SOURCE
##############################

CC.com: Are there any concerns among Orthodox about evangelicals
trying to "change" Orthodoxy?
TH: There are concerns. In fact, there were great fears in the
beginning that these people just wanted to bring their evangelicalism
into
Orthodoxy and kind of teach the Orthodox how to be Christian and
Orthodox
and all that, and would never "get it", and that's a human concern. But
I
think that both faith and experience show that that was an ill-founded
fear.
I was very much personally involved with Gillquist and that whole group
in
'86, before they were Orthodox, and they definitely had that idea --
"Oh,
you know, we'll show them" -- but man, once they came in, and once they
got into it, and once it went, it just worked itself out beautifully.
It
never was a problem. I think that everything that was of God and good,
the
treasures that they brought humanly speaking, were very important to
Orthodox churches, but they also changed in remarkable ways themselves,
probably in ways that they never would have imagined.
And I knew some people who joined the Orthodox church not liking it at
all. I knew people who were at only two or three liturgies before they
decided, "I have to join," and they didn't particularly like it, but
they
became convinced that it was the truth, and once they got in and began
celebrating it organically, it kind of opened up for them. What they
ultimately discovered after 10 years was far beyond what they expected
that they were going to get when they first came.
There are Orientalisms in Orthodoxy that are hard on people,
when
they first come in, like doing prostrations in prayer, standing in
prayer,
using things like the sign of the cross or kissing the picture. People
say, "Oh, what's that?" But it's more cultural than theological. But
they
get used to it after a while.

##############################

TASKS TO CARRY OUT
1. Copy the passage of the interview on evangelicals entering Orthodoxy that begins at "And I knew some" and ends after "they first came.", replacing "liturgies" with "services".
2. Extend the interview on evangelicals entering Orthodoxy, picking up right after its final sentence.

DATASET EXTRACT
##############################

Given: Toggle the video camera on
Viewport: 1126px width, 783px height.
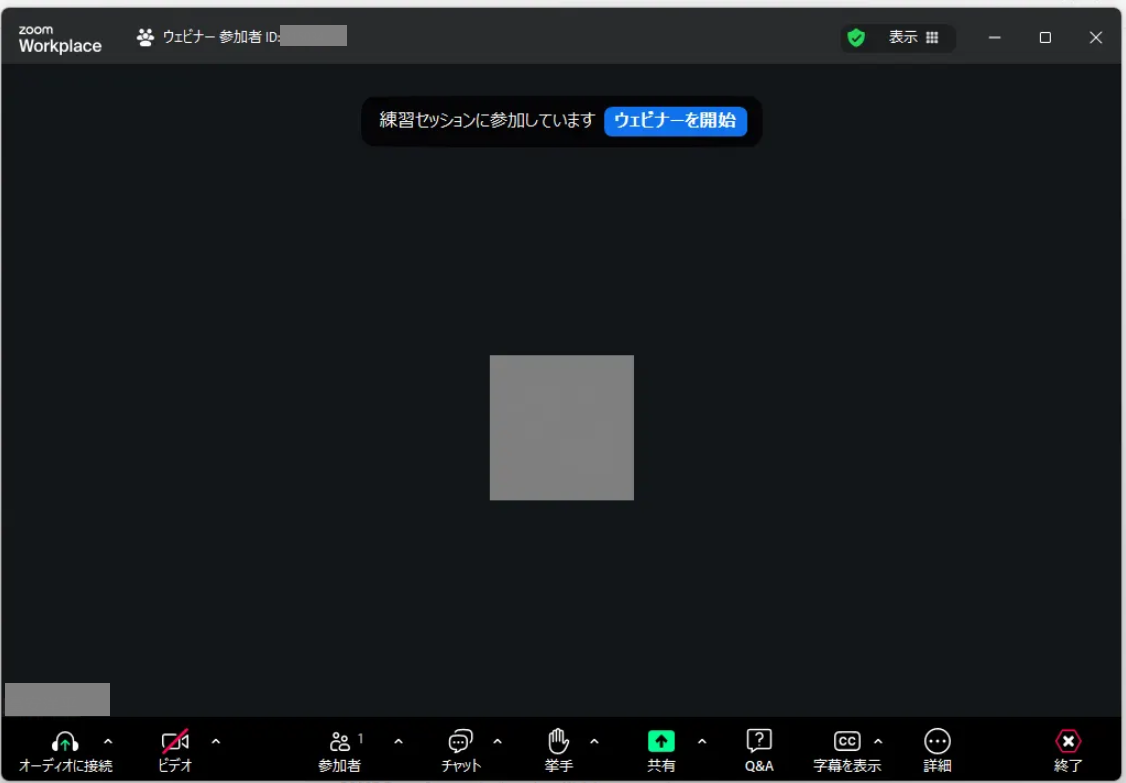Looking at the screenshot, I should pyautogui.click(x=175, y=742).
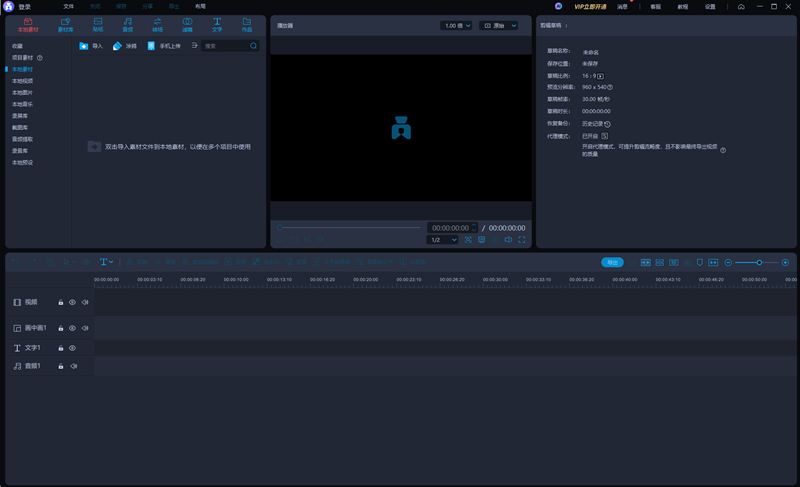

##############################

IN RESPONSE
1.
And I knew some people who joined the Orthodox church not liking it at
all. I knew people who were at only two or three services before they
decided, "I have to join," and they didn't particularly like it, but
they
became convinced that it was the truth, and once they got in and began
celebrating it organically, it kind of opened up for them. What they
ultimately discovered after 10 years was far beyond what they expected
that they were going to get when they first came.

2.
CC.com: Do you think things like that could ever be modified, in
terms of church practise, when the church comes into cultures where
people
don't, for example, kiss as frequently as people do in the Orient, for
example?
TH: Yeah, it could, but I think what happens is you have a
culture
of the Church itself, that is not bound to any human culture. The
Church
itself is a cultural phenomenon -- I mean, it's basically christened
Judaism.
I happened to be at McGill University once when they were having one of
these discussions -- they had an Orthodox priest, a Jew, an
evangelical, a
liberal Protestant, and a Roman Catholic, and they were talking and
talking, and finally somebody in the audience raised a hand and said,
"I'd
like to ask that Orthodox priest a question. What religion are you
closest
to anyway?" And just, I guess, for the fun of it, the guy answered and
said, "Judaism."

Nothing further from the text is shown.